05-03-2009, 02:44 PM
Not in those areas, but the problem is not as wide spread as most would have you believe. Half the foreclosures are centralized in 35 counties across 12 states.

steross
05-03-2009, 03:20 PM
I almost moved to Temecula when I left Vegas. I just sold my house in South Dakota. Probably would have been severely upside-down if I was in Temecula instead of South Dakota.


http://www.Economagic.com/chartg/cenc25/c25m02.gif

There are places that it is devastating and others that are not very bad, but I don't think you can argue that it is not a widespread problem when you look at this nationwide average. It may not seem so widespread from a geographic base, but from a monetary base or a population base, it is a more widespread real estate problem than we have seen in our lifetimes.

I said a few years ago that we could drop back to 1990s prices when this bubble popped. Many laughed at me at the time but it looks well within reach now in many areas. The argument at the time was that you can't build em that cheap. But look at the price of commodities, lumber for example is half what it was in 2006. High unemployment reduces labor costs and deflation reduces material costs. They can build em that cheap. Not that we need a lot of building with all of the inventory.

They are building houses in Vegas for $80 a square foot now. That is 1990s prices.

okstateguy987
05-03-2009, 03:40 PM
This is just a picture-perfect of sustainability.

Chris H.
05-03-2009, 07:27 PM
There are places that it is devastating and others that are not very bad, but I don't think you can argue that it is not a widespread problem when you look at this nationwide average. It may not seem so widespread from a geographic base, but from a monetary base or a population base, it is a more widespread real estate problem than we have seen in our lifetimes.

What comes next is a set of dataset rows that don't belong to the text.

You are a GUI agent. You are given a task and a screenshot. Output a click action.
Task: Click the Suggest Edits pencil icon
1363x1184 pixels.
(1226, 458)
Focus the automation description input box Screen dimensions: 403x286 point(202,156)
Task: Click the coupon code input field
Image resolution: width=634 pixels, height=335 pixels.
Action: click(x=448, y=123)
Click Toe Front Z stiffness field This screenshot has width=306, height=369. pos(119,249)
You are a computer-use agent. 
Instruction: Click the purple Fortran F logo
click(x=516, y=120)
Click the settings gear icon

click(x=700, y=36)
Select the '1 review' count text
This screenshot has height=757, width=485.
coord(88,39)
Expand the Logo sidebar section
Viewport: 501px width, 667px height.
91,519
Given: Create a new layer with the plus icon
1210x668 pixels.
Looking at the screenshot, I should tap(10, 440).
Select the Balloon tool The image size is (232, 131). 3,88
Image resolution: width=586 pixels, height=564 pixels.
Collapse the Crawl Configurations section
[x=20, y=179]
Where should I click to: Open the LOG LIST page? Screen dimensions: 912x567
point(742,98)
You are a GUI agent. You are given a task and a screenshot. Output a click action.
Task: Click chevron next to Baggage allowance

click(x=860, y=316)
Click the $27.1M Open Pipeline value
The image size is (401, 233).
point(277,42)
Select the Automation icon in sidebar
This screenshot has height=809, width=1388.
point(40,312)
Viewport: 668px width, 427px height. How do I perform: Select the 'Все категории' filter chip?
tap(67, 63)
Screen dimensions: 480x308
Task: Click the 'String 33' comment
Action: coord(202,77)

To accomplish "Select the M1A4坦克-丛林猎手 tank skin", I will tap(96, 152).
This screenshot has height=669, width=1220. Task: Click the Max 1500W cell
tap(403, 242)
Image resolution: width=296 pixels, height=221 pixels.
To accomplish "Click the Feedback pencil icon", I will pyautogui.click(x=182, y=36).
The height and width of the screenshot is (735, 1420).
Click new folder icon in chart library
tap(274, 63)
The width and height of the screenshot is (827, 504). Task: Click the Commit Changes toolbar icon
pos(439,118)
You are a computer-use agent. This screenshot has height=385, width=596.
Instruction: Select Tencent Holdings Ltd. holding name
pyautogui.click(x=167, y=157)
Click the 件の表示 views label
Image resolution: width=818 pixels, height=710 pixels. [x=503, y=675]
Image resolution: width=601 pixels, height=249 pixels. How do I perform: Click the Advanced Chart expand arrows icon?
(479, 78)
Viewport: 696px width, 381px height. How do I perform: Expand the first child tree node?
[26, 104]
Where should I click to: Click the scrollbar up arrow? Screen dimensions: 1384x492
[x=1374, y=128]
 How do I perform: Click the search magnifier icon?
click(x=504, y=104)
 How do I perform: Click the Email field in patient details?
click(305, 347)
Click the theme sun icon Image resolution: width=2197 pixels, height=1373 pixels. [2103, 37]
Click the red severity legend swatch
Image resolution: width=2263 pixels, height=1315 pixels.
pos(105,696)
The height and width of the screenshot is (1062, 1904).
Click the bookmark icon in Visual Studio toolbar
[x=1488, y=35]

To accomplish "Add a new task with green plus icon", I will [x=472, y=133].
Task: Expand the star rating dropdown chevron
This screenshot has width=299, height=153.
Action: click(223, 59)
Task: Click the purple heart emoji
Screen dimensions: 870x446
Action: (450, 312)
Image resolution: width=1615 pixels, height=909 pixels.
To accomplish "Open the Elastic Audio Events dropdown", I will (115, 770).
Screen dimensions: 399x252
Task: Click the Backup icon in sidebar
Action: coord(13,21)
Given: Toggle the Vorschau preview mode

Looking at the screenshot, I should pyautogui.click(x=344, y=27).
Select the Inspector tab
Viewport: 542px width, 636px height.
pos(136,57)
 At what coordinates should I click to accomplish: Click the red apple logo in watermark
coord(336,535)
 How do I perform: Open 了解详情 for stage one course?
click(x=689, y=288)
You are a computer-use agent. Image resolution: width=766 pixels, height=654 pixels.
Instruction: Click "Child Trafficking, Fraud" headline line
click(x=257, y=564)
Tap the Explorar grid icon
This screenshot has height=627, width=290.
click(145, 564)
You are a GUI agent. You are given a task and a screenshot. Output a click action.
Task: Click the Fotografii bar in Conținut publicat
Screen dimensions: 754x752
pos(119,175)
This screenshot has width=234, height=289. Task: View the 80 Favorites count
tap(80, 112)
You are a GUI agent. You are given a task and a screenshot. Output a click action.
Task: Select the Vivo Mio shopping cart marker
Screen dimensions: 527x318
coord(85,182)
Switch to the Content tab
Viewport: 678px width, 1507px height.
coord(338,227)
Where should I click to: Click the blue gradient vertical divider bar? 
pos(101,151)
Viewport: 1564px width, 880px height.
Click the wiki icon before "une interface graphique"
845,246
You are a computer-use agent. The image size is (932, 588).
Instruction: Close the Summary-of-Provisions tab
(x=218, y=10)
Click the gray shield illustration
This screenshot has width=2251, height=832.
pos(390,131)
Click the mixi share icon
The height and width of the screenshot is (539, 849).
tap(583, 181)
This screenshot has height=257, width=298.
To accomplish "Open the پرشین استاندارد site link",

The monetary base looks bad because of the geographic statistic I pointed out. The homes they were building in those areas were high priced driving the average up, and now consequently down. While yes, foreclosures are up in other areas and prices are down, if you take out 35 counties from the 3,140 in the U.S. the picture isn't nearly as bleak.

OSUCherokee
05-03-2009, 07:37 PM
http://www.Economagic.com/chartg/cenc25/c25m02.gif


That graph makes me happy since I am 25 and will probably be buying a house in the next couple years.

steross
05-03-2009, 08:07 PM
The monetary base looks bad because of the geographic statistic I pointed out. The homes they were building in those areas were high priced driving the average up, and now consequently down. While yes, foreclosures are up in other areas and prices are down, if you take out 35 counties from the 3,140 in the U.S. the picture isn't nearly as bleak.

But by taking out those 35 counties you are also taking out 20% of the households. These are high population areas. Breaking it into counties gives a false impression that it is a minor problem. This is a large part of our population that lives in these areas. If you foreclosed every house in South Dakota that would sound horrible, but it would be a drop in the bucket compared to SoCal as there are 13 times more people in LA county than in the entire state of South Dakota.

Pokit N
05-04-2009, 02:08 PM
http://www.Economagic.com/chartg/cenc25/c25m02.gif



See the Highest point on that graph? That's when I bought my house. Buy low sell high? Bah-That's for chumps!

Poke2000
05-04-2009, 03:39 PM
Looks to me like we're about at the same point as when I bought my house in 2004. But hey, the local market has been down lately due to houses selling cheap after being damaged by flood waters in the fall. Other than that, our local home values have been far less volatile (near static).